February is Dental Month! And that means it is never too early to start thinking about your cat’s dental hygiene and care. We have constructed a basic overview below that answers some of the most common questions cat owners have when it comes to their feline’s teeth and what you can expect during a trip to the vet for a teeth cleaning!


A healthy mouth is a cat’s best friend!

Whether your cat loves lounging in their favorite sunny spot or spending their days chasing laser pointers and pawing at feathers, I think we can all agree no feline friend of ours wants to spend their time dealing with an unhealthy mouth and all the unfortunate side effects. By the age of three or four, most cats will have some gingivitis and potentially be in a stage of periodontal disease. Infection and disease rooted in the mouth can also potentially lead to Feline Immunodeficiency Virus, and some felines’ teeth can be plagued with feline odontoclastic resorptive lesions, or FORLs. While these may seem like scary and complicated problems, there are some simple and easy signs you can look for that may indicate it is time for a dental visit – if you haven’t already regularly scheduled a dental exam!


The Tell-Tale Signs…

If your cat shows any of the symptoms listed, it might be time to call your vet and schedule a visit:

  • Excessive pawing at the mouth
  • Trouble/Difficulty chewing food
  • Excessive Drooling
  • Excessive/Abnormal Odor from the mouth
  • Discolored teeth
  • Dark red lines along the gum line
  • Red and swollen gums
  • Ulcers on the gums
  • Pus
  • Loose teeth
  • Ulcers on the tongue


What to expect during your cat’s dental visit!

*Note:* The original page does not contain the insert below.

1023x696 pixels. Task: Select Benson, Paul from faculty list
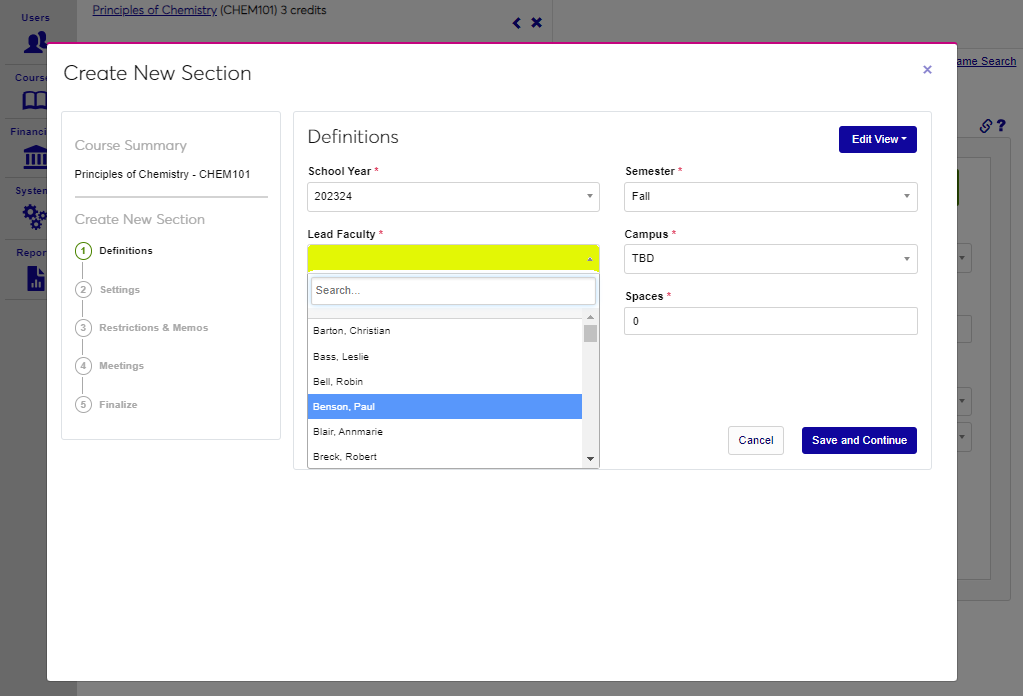click(444, 407)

A dental visit with your veterinarian can best be characterized in two stages. This first involves an oral examination. While inspecting your cat’s mouth, you veterinarian is looking for a variety different of conditions and symptoms, including:

  • Odor
  • Red or swollen gums
  • Bleeding gums
  • Discolored teeth
  • Broken or missing teeth
  • Plaque and tartar


After an initial examination, general anesthesia is required to conduct a more thorough set of examinations and cleaning. The anesthesia allows your vet to look more closely at your cat’s teeth, gums, tongue, mouth, throat, and jaw. Your veterinarian will look for periodontal pockets around the teeth, check all of the teeth individually, as well as take x-rays. All of these steps are vital in determining the presence of periodontal disease, or gum disease. Your vet may also check for a variety of other factors, including:

  • Malocclussions (when a two teeth are touching, or a tooth is touching the palate or soft tissue)
  • The tongue and underneath the tongue
  • The tonsils
  • Cheek tissue
  • Lip margins
  • The jaw
  • TMJ joint
  • Enlarged or swollen lymph nodes


What does a cleaning include?

If your vet determines that simple cleaning is in order, your kitty will undergo:

  • The removal of calculus above the gum line
  • The removal of calculus below the gum line
  • The smoothing of rough tooth surfaces
  • The removal of dead gum tissue
  • An irrigation under the gum line
  • The application of fluoride
  • A final tooth-by-tooth polish?

Of course, if further treatment is needed, your vet will take you through your specific treatment plan step by step. Cats that have feline odontoclastic resorptive lesions, or FORLs, are more likely to experience them in the future and thus require a specific treatment plan (but do not worry, FORLs are curative!) All breeds are different, and some require different treatment regimens or a little extra oral attention!